I’m guessing this was just Mark Jackson experimenting in the preseason — hoping that’s what it was — but this loss was a simple case of playing the wrong lineup in the fourth quarter. It’s really as simple as that.
In the fourth quarter, the Miami Heat sit Anthony and Haslem on the bench, shift Bosh to center and Lebron to stretch-four. And the court miraculously opens up for them.
In the fourth quarter, the OKC Thunder sit Perkins on the bench, shift Ibaka to center and Durant to stretch-four. And the court miraculously opens up for them.
In the fourth quarter, the Spurs sit Splitter on the bench, shift Duncan to center and Leonard to stretch-four. And the court miraculously opens up for them.
And yet here is Mark Jackson, possessed of potentially the most devastating fourth quarter small-ball closing unit in the game, stinking up the floor with Andrew Bogut.
Did you see Stephen Curry get the living crap blitzed out of him by Mike Malone in the fourth quarter? As Jerry West said, when asked about those blitzes last year: “That’s on the coaches.” Specifically, it’s on coaches who play Andrew Bogut in crunch time.
Take a look at the Curry/Bogut pick and roll at 2:00 4th quarter. Curry gets the crap blitzed out of him, and hits Bogut sliding down the lane. Only Bogut forgets to catch the ball. Why? We learned the answer in last year’s playoffs, when Jim Barnett accused Bogut of playing “hot potato” on catches in the lane: Bogut was afraid to catch the ball, because he didn’t want to have to go to the free throw line in crunch time. In addition to arthritis, Bogut has Biedrinsitis.
Now take a look at the Curry/Lee pick and roll at 0:50. Curry gets the crap blitzed out of him, and hits David Lee. Lee, of course, catches the ball easily and storms down the lane… only to run straight into Bogut’s man, Jason Thompson. Why? Why is Bogut’s man standing still as a rock under the basket, waiting?
Because Bogut doesn’t need to be guarded.
Because Bogut doesn’t spread the floor.
Andrew Bogut stinks up the lane for the entire Warriors offense. We learned this lesson, or should have learned it, in last year’s playoffs against the Spurs, when everyone from Jeff van Gundy to Mitch Richmond noted that the difference between the two teams was that the Spurs had centers who could convert the pick and roll, and the Warriors didn’t. And that the Warriors were playing “3 on 5.”
The Warriors were playing 3 on 5 again last night in crunch time. Just as they were playing 3 on 5 to start the first and third quarters. And will be playing 3 on 5 every single moment that Bogut and Andre Iguodala are on the court together. When you have decided to replace Jarrett Jack with Iggy in the crunchtime lineup, you absolutely MUST have a shooting center on the floor. There is no other choice. You MUST get Bogut off the court.

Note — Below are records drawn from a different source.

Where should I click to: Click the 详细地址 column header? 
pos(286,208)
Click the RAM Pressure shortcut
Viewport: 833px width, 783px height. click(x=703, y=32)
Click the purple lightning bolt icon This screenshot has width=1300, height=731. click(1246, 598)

If you want to be able to put the ball in Stephen Curry’s hands and ask him to create, without fear of him getting the living crap blitzed out of him, you absolutely MUST get him a shooting center to play pick and roll with, and spread the floor. There is no other choice. You MUST get Bogut off the court.
David Lee is the best pick and roll center in the NBA, hands down. Stephen Curry and David Lee, if they ever got a chance to show it, would be one of the best pick and roll tandems the league has ever seen. The Warriors have two very capable stretch-fours, Harrison Barnes and Draymond Green. And if you truly must have size on the court (which you absolutely DON’T, against the under-talented Kings), then Mo Speights can stretch the floor for Curry and Lee.

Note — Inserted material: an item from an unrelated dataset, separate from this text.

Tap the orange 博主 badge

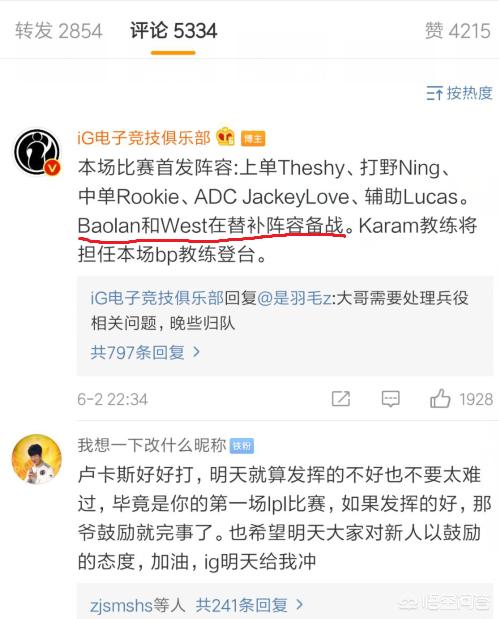tap(253, 138)
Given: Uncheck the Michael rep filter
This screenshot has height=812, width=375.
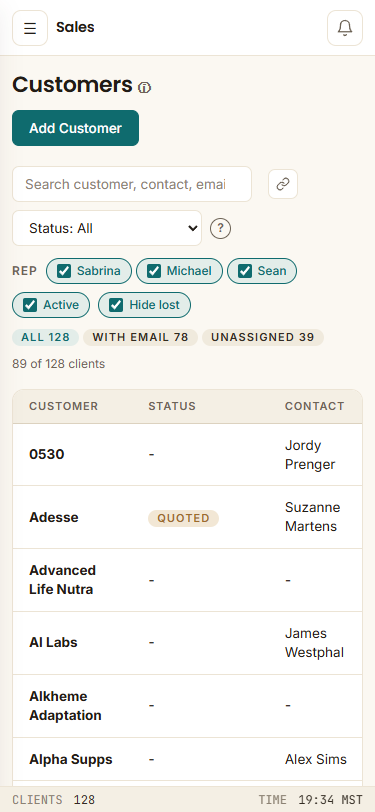Looking at the screenshot, I should click(x=154, y=271).
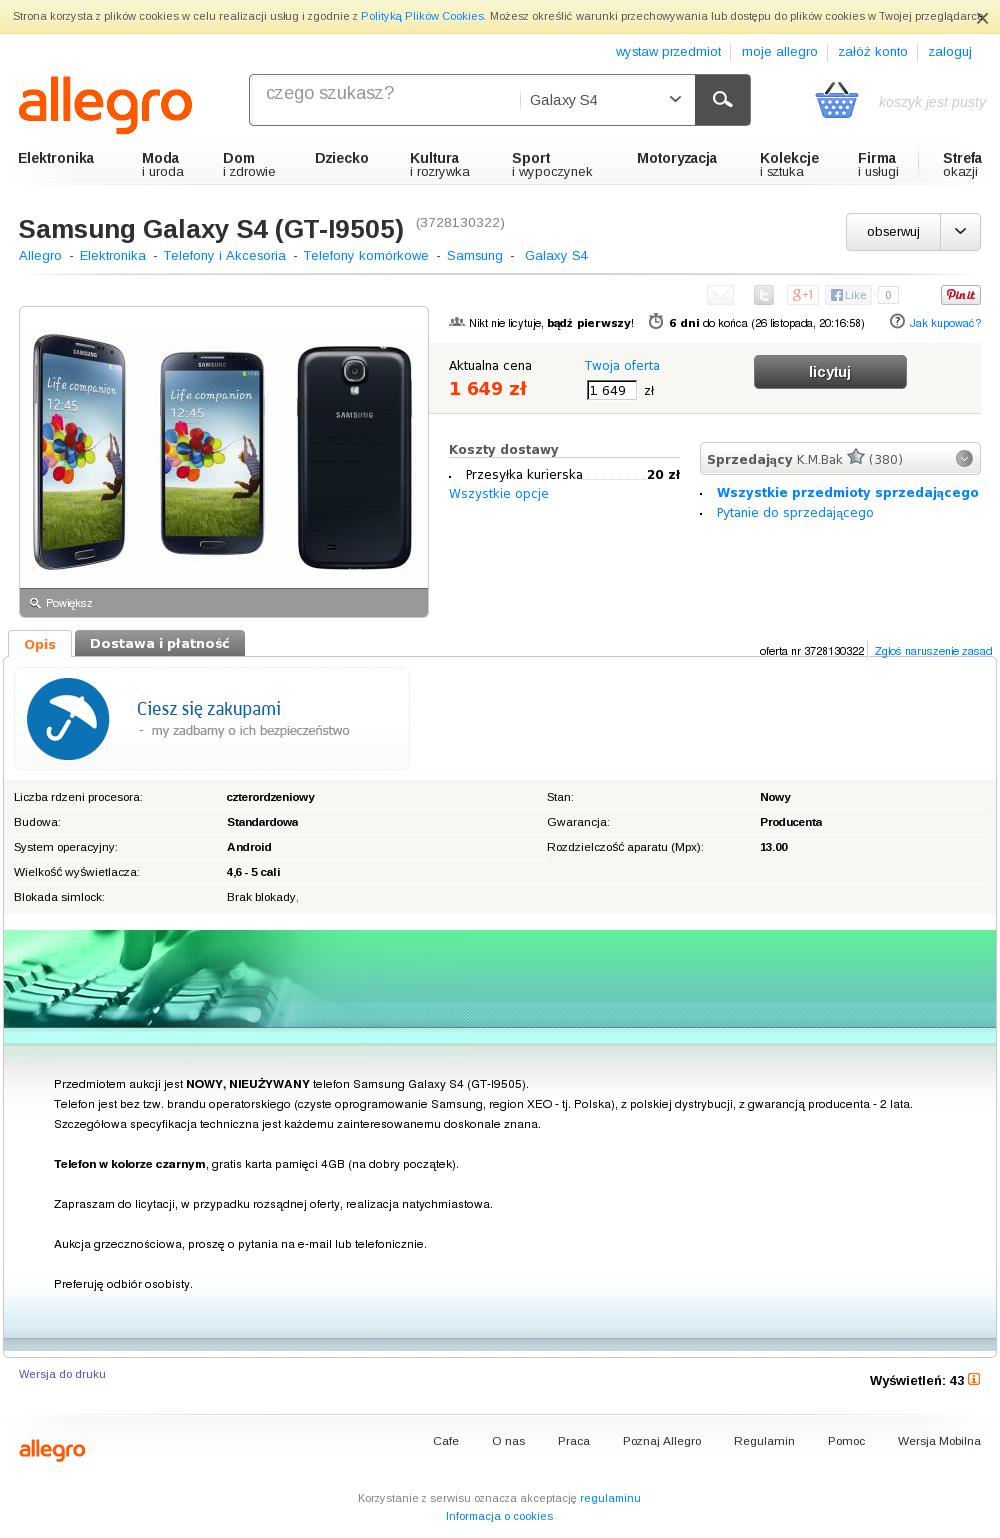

The Warriors demonstrated all season long last year what they could do in crunchtime with a Nellieball lineup. Against the best teams in the league. Against the Heat in Miami, for heaven’s sake.
Now, the addition of Andre Iguodala, and the maturation of Harrison Barnes and Draymond Green, promises to make those Nellieball closing units more potent than ever. Unguardable on offense. And yet still long, quick and nasty on defense. A veritable point-differential machine.
If Mark Jackson doesn’t choke.
If he doesn’t screw the pooch on the best — and most dynamic — roster the Warriors have had since the Rick Barry era.
It’s just the preseason, and Jackson is just getting guys in shape, and experimenting. Right?
Because if not — if this game signifies that Mark Jackson believes Bogut’s “return to health” means that the Warriors should try to win basketball games by scores of 91 to 89 — like his old Indiana Pacers and New York Knicks — then one of the greatest crimes against basketball that’s ever been committed is about to take place.